A potential field creating unit that creates a potential field indicating the possibility that an object around the connected vehicle and the connected vehicle may come into contact with each other.
A parking target route candidate creation unit that creates a parking target route candidate from the own vehicle position to the parking target position using the potential field, and a parking target route candidate creation unit.
A route correction unit that gently changes the curvature of the bent portion of the parking target route candidate,
A follow-up control unit that sets the steering angle of the connected vehicle by using the potential field is provided so that the connected vehicle moves along the parking target route candidate.
The bent portion includes a first point in front of the bent point and a second point behind the bent point.
The path correction unit sets a virtual triangle having the bending point, the first point, and the second point as vertices, and brings the triangle closer to the hypotenuse side connecting the first point and the second point of the triangle. A reverse parking support device for a connected vehicle that changes the route of the bent portion. The follow-up control unit includes a first virtual circle setting unit that sets a first virtual circle centered on the rear wheel position on the parking target position side of the trailer.
Among the intersections of the first virtual circle and the parking target route candidate, a target intersection setting unit that sets a target intersection that is an intersection on the parking target position side, and
With a second virtual circle setting unit that sets a virtual line that passes through the rear wheel position and extends in the front-rear direction of the trailer, and sets a second virtual circle that touches the virtual line at the rear wheel position and passes through the target intersection. ,
A target traveling locus setting unit that sets a target traveling locus along the second virtual circle from the rear wheel position to the target intersection, and a target traveling locus setting unit.
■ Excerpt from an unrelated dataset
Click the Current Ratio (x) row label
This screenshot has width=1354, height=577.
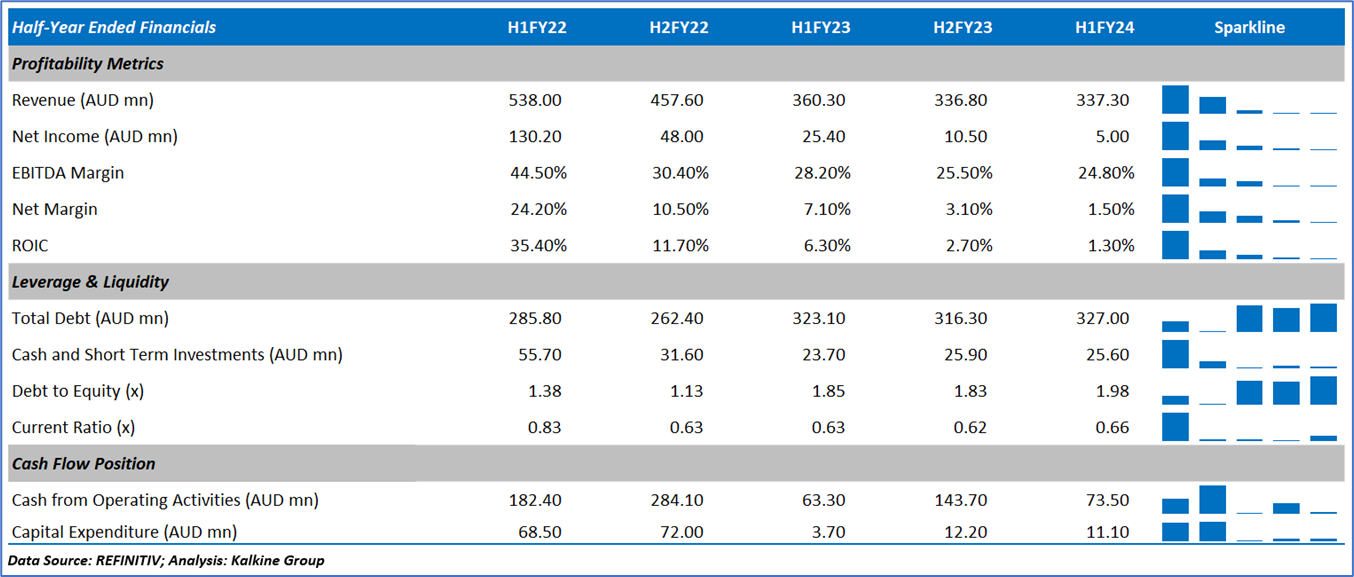click(x=73, y=427)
A target traveling locus evaluation unit that calculates a potential value indicating the possibility that the connecting vehicle may come into contact with the object when the connected vehicle moves backward along the target traveling locus using the potential field. Including
A plurality of the target traveling loci are set corresponding to a plurality of the first virtual circles having different radii, and among the plurality of the target traveling loci, the potential is higher than the steering angle of the target traveling locus having a higher potential value. The reverse parking support device for a connected vehicle according to claim 1, wherein the steering angle of the target traveling locus having a low value is set as the steering angle of the connected vehicle. The path correction unit sets a plurality of nodes on the first straight line connecting the bending point and the first point, and sets a plurality of nodes on the second straight line connecting the bending point and the second point. Node setting section to set and
Including a node changing portion that changes the position of a plurality of the nodes to the hypotenuse side,
The reverse parking support device for a connected vehicle according to claim 1 or 2, wherein the route passing through the node after the change is changed as the route of the bent portion. The reverse parking support device for a connected vehicle according to claim 3, wherein the route correction unit calculates a Q value using the following formula (1) and sets the changed node at which the Q value is minimized.

Here, i order from the first _{point, P i (= (x,} y)) is the coordinates of the nodes before the change (and the bending _{point), P 'i (= (} x', y ') ) Is the coordinates of the changed node (and the bending point), (M-2) is the number of the plurality of nodes (and the bending point), and α and β are weight constants.